Records for this exercise:
----------

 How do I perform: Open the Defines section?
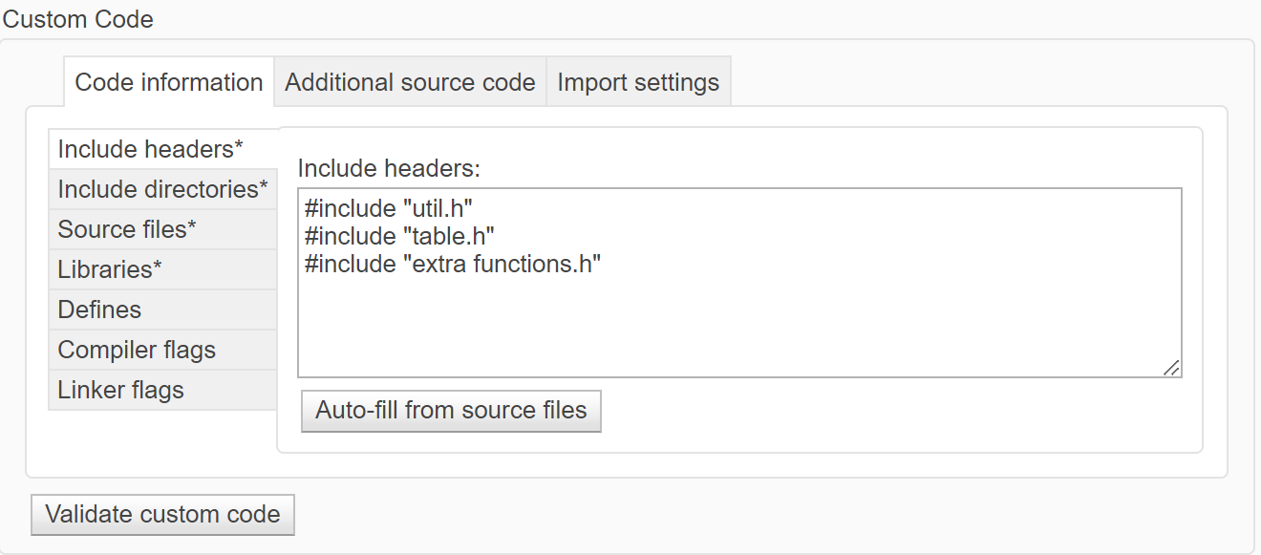[99, 310]
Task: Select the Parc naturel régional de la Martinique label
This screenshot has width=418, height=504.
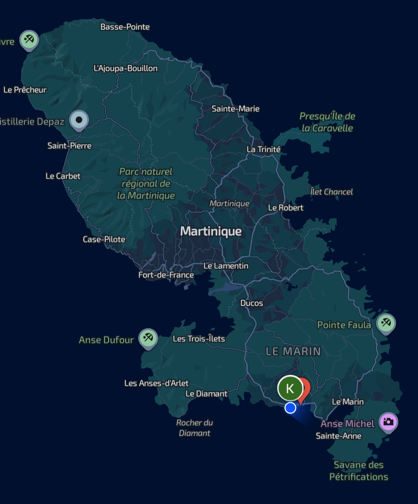Action: tap(146, 183)
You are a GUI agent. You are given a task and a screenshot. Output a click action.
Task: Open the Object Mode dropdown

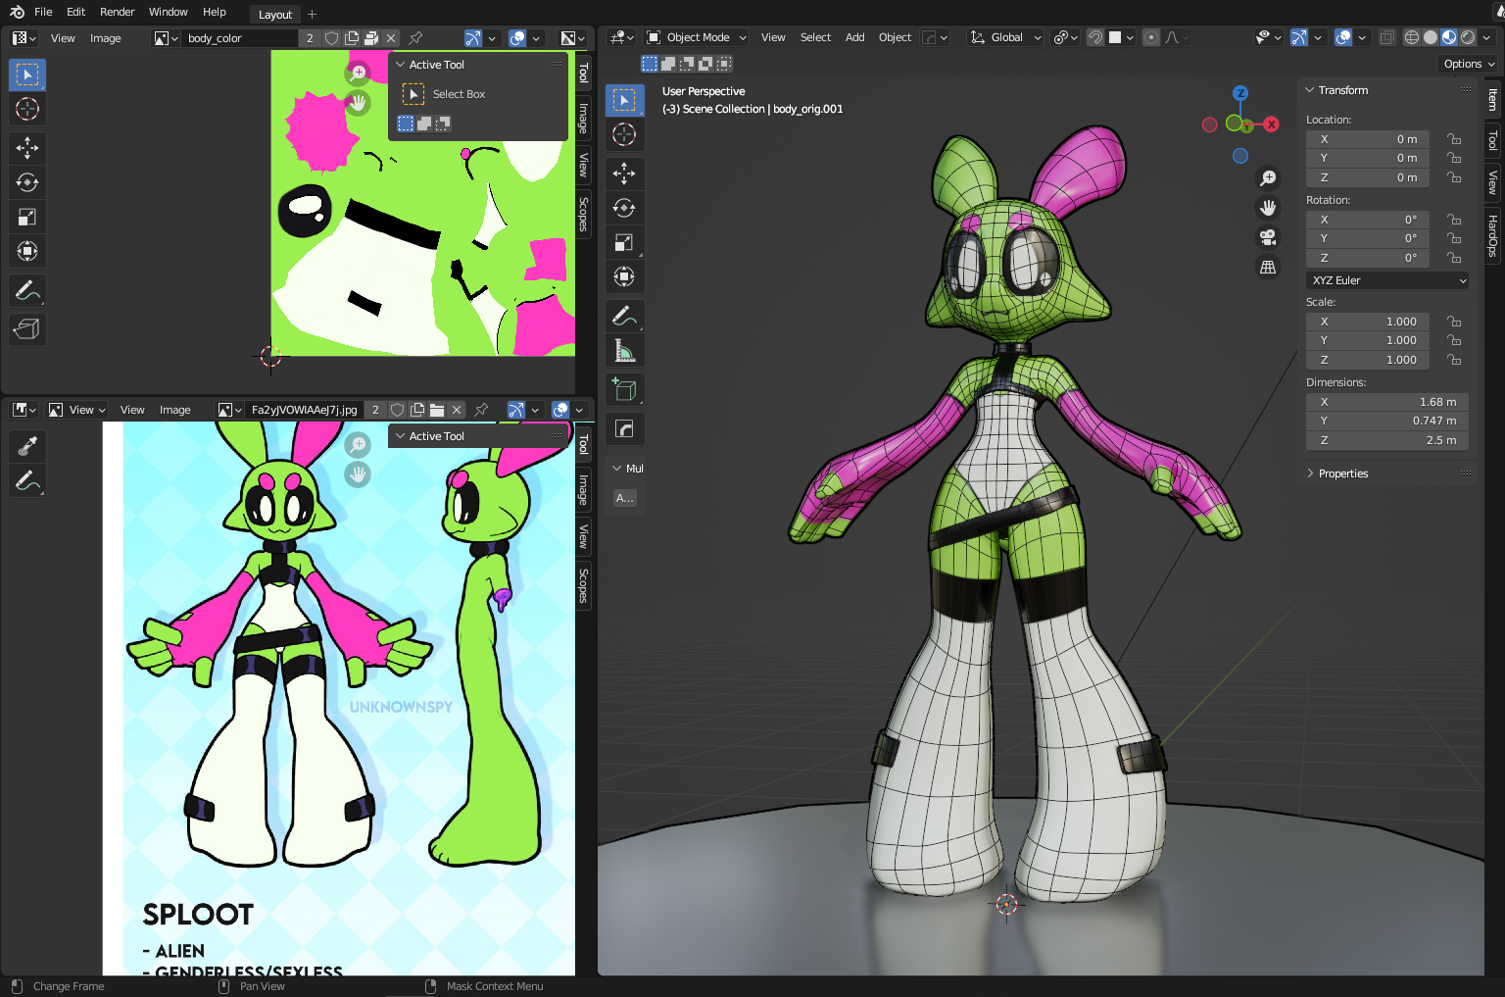click(x=697, y=37)
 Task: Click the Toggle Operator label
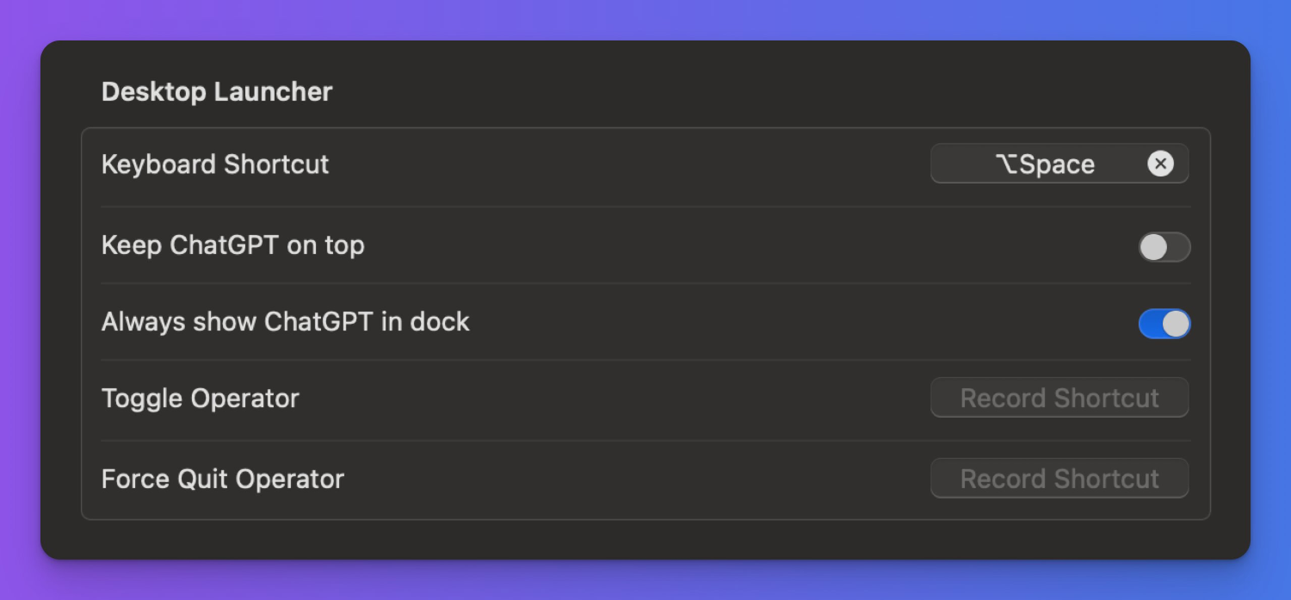(200, 399)
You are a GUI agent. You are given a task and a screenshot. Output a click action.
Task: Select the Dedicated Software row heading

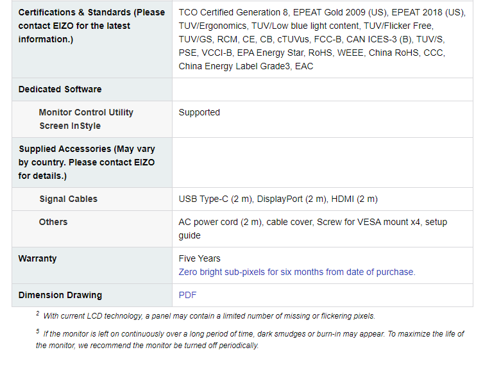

----------

The whole listing above is to be repeated exactly, apart from its pictures.

Answer space:
 How do I perform: Open the Defines section?
[99, 310]
Task: Select the Parc naturel régional de la Martinique label
This screenshot has width=418, height=504.
Action: tap(146, 183)
You are a GUI agent. You are given a task and a screenshot. Output a click action.
Task: Open the Object Mode dropdown

click(x=697, y=37)
 Task: Click the Toggle Operator label
(200, 399)
You are a GUI agent. You are given a task and a screenshot. Output a click action.
Task: Select the Dedicated Software row heading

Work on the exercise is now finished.